The economists use an illustrative example to illuminate this issue. Assuming the EU borrows 10% of EU gross domestic product (GDP) and uses these funds to pay out equally sized grants to Member States over four years, the national deficits during this period would be lower each year by 2½% of their GDP. Focusing on the national indicators alone makes the situation seem more favourable than it actually is. “
While this might improve the national fiscal indicators, the national finances will not be any better overall,” the Bank’s economists explain. After all, they reason, European debt will need to be serviced by taxpayers in the Member States at some point in the future on top of the national debt burden.
If European deficits and debt are left out of the equation, there is a risk that the existing fiscal rules, which target the national indicators, might become ineffective.

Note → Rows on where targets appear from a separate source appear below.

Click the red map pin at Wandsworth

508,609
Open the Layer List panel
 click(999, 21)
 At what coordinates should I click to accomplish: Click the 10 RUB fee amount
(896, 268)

The Bundesbank’s experts also warn that if the situation is left unchanged, there could be a greater incentive to generally increase borrowing and merely shift it from the national to the European level.
Comprehensive reporting requirement needed at the European level
All these reasons are behind the Bundesbank’s push for greater transparency by making comprehensive reporting at the European level mandatory. “
Economic and fiscal policy analysis can only deliver meaningful insights if the underlying national and European statistics are compiled in a complete, reliable and transparent manner,” the Bank writes in the Monthly Report, noting that this applies in particular to the Maastricht deficit and Maastricht debt. This is not currently the case. The Bank stresses furthermore that the data at the European level should be made available in a timely manner, as this would allow European deficits and debt to be allocated to Member States for the purposes of economic and fiscal policy analysis, amongst other things.